►
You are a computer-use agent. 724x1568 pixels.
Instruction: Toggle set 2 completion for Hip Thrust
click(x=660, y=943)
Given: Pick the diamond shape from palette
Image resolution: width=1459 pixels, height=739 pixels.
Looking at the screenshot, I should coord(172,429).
◄
►
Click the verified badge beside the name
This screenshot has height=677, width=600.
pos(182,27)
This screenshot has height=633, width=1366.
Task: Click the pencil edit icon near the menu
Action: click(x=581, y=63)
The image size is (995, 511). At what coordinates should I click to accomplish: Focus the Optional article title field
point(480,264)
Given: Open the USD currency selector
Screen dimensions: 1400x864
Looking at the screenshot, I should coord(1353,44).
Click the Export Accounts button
◄
* [EXERCISE DETAILS]: Look over the records above and say how many lines hold the word "Given", giving the number alone.

* [RESPONSE AREA]: 2